Bigg Boss and Salman Khan aren’t the problem, the contestants are: 5 examples of the format done right
Bigg Boss, as hosted by Salman Khan, will enter its twelfth season on Sunday, establishing it as the country’s favourite guilty pleasure/hate watch. The concept of Big Brother however, observed from a distance, isn’t as low-brow as Bigg Boss - with all its Dolly Bindras and KRKs - has made it out to be.
We’re living in a post-Edward Snowden world, when government surveillance is a very real, and very terrifying thing - but God forbid Bigg Boss does anything more intelligent than pitting ex-lovers against each other.
Cultural, religious, socio-economic integration - Bigg Boss has somehow managed to avoid being cerebral despite a premise that positively demands it. Big Brother, in its original form, began as a sociological experiment to bring people from different walks of life under the same roof, basically throw away the key, and see what happens.
But like the spiritual creatures that we are, to us Big Boss is more like God. And he controls everything, including who he lets in and out of his domain. Only two kinds of people enter the show: Those who want to be someone, and those who used to be someone. Both are visibly desperate. Short of selling their bodies, they are willing to sing, dance even humiliate themselves for their supper. Such is the attraction of the Bollywood dream. They even turn their backs on large lumps of cash because even a glimmer of the alternative, the life they all dream of, is enough. Where else will you see this?
The only person who even marginally comes close to wielding the godlike power of Bigg Boss is host Salman Khan. The intensity of fear, not respect, but fear that he inspires is a sight to behold. The elephant in the room being that every contestant dreams of one day joining show business, and they all turn to Salman ‘bhai’ for help. He is the fairy godmother of their dreams and he is the genie that can grant them all their wishes
And these contestants, ironically, are the biggest reason for the show’s controversial reputation. But that’s not the fault of the show. They need the eyeballs. For that, they cast their show like a circus. And the essence of the programme suffers for it. Because Bigg Boss is hardly a circus. Instead, it’s like a game of chess. And they’ve sat monkeys down to play it.

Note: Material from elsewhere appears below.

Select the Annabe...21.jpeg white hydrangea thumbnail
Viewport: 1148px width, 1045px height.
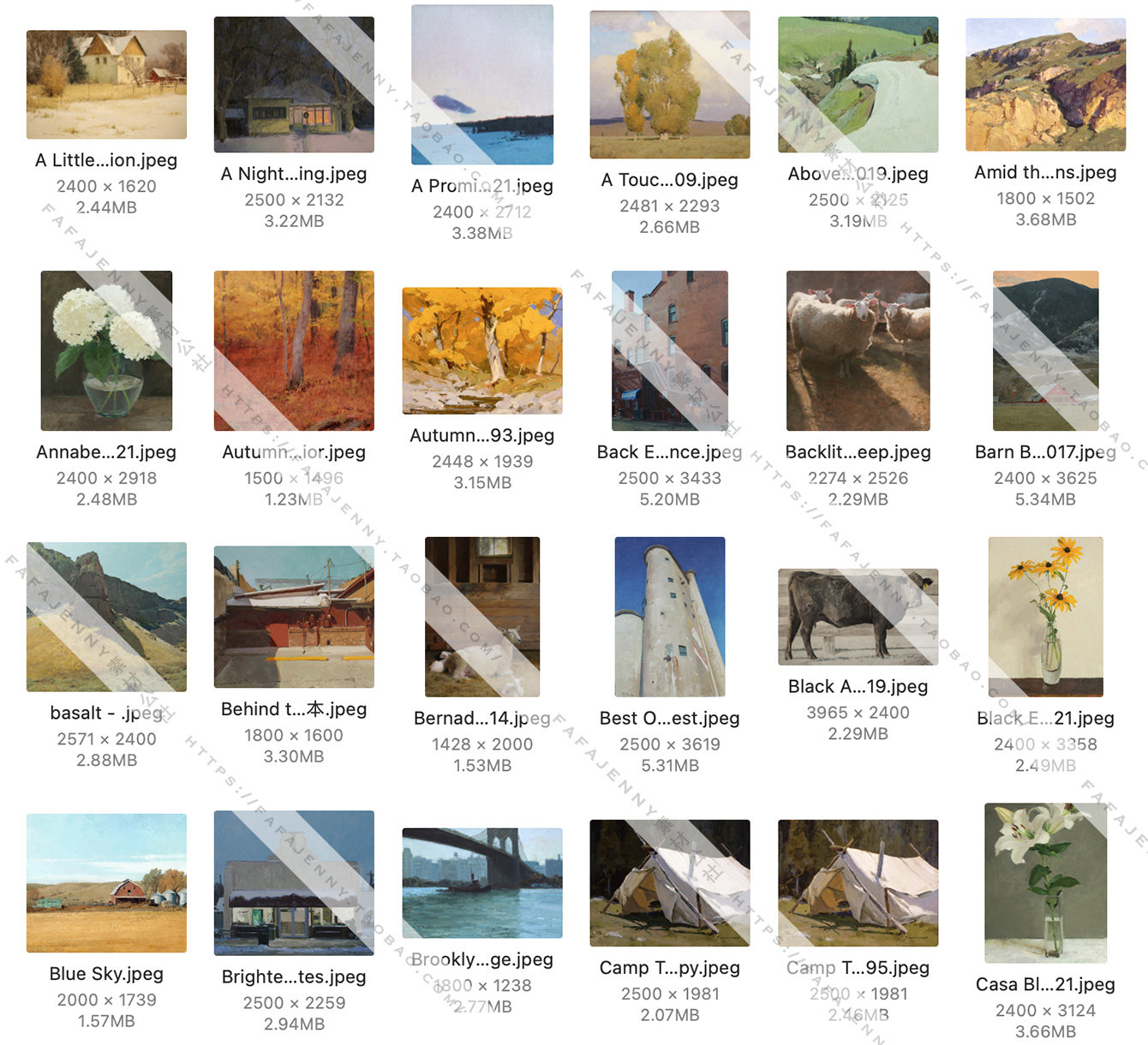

There are, however, better examples of the Big Brother format - shows and movies that have correctly and intelligently harvested these ideas. Here are five.
If you’ve ever wondered how a show like Bigg Boss is produced, look no further than UnReal. Set behind-the-scenes of a dating reality show, UnReal tells a story that is even more scandalous and pulpy than the very Bigg Boss-like drivel they’re shooting. The psychological manipulation of the contestants; the power dynamics in front of, and behind the camera; and the hunger to rise to the top - these are all Bigg Boss staples, explored with frightening insight.
It’ll take a special kind of apathy for a person to read this premise and still not be interested in immediately bingeing Dead Set, but here goes: A new season of Big Brother is about to start. One by one the new contestants are introduced - they fit snugly into their categories. There’s a posh girl, a young man of Pakistani descent, an ASBO... You get the idea. But soon after the show begins - and we, the audience, enter the house with them - a zombie outbreak happens on the outside. Suddenly, the Big Brother house is the safest place in the UK, perhaps even the world.
Dead Set comes from the genius mind of Charlie Brooker, a name you should probably memorise, because we’ll be returning to it in a bit.
The Truman Show
To this day, it might be the best performance Jim Carrey has ever given. The film’s central idea - that we are a part of a large scale show, directed by an elderly white man, and no decision taken by us matters - raises interesting ideas about predestination and free will.
The Adjustment Bureau
But if predestination and free will and the existence of God are ideas that keep you awake, look no further than this sci-fi gem. Matt Damon plays a politician who, after a chance meeting with a girl, veers off the course - called ‘the Plan’ - set for him by someone known as ‘the Chairman’. Everyone is a part of a plan, and no one is allowed to deviate from it. But Damon breaks away, and sets into motion a chain of events that were never meant to happen, causing a rift in the ‘plans’ of everyone he comes into contact with.
Black Mirror: White Rabbit
While you should, if you haven’t already, watch every episode of Charlie Brooker’s masterpiece show (preferably multiple times), you should especially watch The White Bear - the second episode of the second season. Brooker’s world view is dismal. And this episode is a scathing takedown of our worst tendencies as human beings - we’re shameless voyeurs, we take pleasure in the misfortune of others, and we lack empathy. It’s a rather morbid way to end this week’s piece, but there you have it.